Secondly, when it comes to Bitcoin and other digital assets, the need for decentralization and anonymity are core tenets of their existence. Entrusting them to regulated banks could lead to a loss of these characteristics, thereby defeating the purpose of their creation. It is, therefore, highly ironic that regulatory authorities are pushing for the custody of these assets in a way that goes against the very principles that underpin their existence.
The Need for Caution
Gurbacs’ warning to always question the statements of regulatory authorities is not a call to ignore regulations altogether.

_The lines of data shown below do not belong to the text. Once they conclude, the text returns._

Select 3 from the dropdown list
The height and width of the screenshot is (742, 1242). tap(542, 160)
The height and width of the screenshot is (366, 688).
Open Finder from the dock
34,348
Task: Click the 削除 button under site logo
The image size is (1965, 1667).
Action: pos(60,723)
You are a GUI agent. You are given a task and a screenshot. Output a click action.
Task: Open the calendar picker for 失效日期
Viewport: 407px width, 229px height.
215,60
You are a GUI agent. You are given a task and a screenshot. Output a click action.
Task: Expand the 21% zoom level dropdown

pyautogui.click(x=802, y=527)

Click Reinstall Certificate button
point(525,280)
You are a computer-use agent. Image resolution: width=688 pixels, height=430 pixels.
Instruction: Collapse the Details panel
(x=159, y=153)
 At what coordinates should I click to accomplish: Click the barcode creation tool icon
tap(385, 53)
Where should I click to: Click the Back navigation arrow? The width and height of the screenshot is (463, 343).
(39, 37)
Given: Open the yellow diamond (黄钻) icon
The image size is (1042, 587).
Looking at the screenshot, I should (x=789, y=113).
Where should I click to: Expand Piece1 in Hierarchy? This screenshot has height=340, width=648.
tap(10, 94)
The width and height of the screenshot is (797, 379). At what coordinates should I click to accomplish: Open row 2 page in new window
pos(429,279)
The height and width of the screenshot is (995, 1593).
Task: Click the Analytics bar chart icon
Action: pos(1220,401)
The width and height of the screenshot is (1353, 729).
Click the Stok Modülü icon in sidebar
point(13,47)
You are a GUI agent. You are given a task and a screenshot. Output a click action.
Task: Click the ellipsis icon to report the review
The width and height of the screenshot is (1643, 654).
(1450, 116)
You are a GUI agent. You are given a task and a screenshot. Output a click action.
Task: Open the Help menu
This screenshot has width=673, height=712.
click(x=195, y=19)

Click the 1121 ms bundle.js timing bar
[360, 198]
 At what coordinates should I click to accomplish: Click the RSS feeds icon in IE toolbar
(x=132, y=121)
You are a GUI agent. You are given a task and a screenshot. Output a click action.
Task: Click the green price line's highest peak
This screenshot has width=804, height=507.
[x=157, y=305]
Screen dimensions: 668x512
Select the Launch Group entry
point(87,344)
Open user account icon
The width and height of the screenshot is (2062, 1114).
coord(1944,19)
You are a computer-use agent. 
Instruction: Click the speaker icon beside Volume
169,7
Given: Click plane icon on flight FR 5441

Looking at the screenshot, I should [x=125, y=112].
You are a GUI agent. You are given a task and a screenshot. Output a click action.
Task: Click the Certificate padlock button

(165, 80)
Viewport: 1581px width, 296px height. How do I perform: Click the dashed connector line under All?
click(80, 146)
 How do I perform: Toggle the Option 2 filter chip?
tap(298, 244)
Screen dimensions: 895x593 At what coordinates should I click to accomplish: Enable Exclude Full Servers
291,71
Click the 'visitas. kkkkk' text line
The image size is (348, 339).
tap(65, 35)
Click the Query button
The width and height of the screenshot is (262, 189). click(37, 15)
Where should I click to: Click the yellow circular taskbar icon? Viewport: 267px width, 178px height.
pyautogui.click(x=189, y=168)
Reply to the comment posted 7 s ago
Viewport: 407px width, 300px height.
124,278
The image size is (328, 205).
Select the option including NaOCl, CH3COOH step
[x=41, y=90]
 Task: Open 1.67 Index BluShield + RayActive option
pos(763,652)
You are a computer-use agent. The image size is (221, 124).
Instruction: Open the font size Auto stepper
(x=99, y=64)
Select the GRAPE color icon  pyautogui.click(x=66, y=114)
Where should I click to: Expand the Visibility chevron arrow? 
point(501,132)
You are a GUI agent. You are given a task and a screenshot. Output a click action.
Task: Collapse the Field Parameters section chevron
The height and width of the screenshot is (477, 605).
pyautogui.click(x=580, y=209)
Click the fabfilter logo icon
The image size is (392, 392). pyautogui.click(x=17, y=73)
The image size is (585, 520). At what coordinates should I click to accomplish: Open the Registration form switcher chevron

Instead, it is a reminder that regulations and their implementation should be done in a way that does not go against the values, principles, and purpose of the assets they seek to regulate. The push for the custody of Bitcoin and other bearer assets in partially provisioned banks is one that requires caution and careful consideration.
Conclusion
In conclusion, the regulatory authorities’ push for Bitcoin custody in partially provisioned banks is highly ironic, given the principle of bearer assets and the need for decentralization and anonymity. It is essential to question these statements and ensure that the regulations and their implementation align with the assets’ core values, principles, and purpose.
FAQs
1. What are bearer assets?
Bearer assets are assets whose ownership is not recorded anywhere but are in the possession of whoever holds them physically. Examples include cash, gold, diamonds, and Bitcoin.
2. Why are regulatory authorities pushing for the custody of Bitcoin in partially provisioned banks?
Regulatory authorities are pushing for the custody of Bitcoin and other bearer assets to reduce the risks associated with their anonymous and decentralized nature.
3. What is the problem with entrusting Bitcoin to partially provisioned banks?
Partially provisioned banks are not financially stable and may result in significant losses when entrusted with valuable assets like Bitcoin. Additionally, this move goes against the core principles of decentralization and anonymity that underpin the creation of Bitcoin.
This article and pictures are from the Internet and do not represent 96Coin's position. If you infringe, please contact us to delete:https://www.96coin.com/56609.html
It is strongly recommended that you study, review, analyze and verify the content independently, use the relevant data and content carefully, and bear all risks arising therefrom.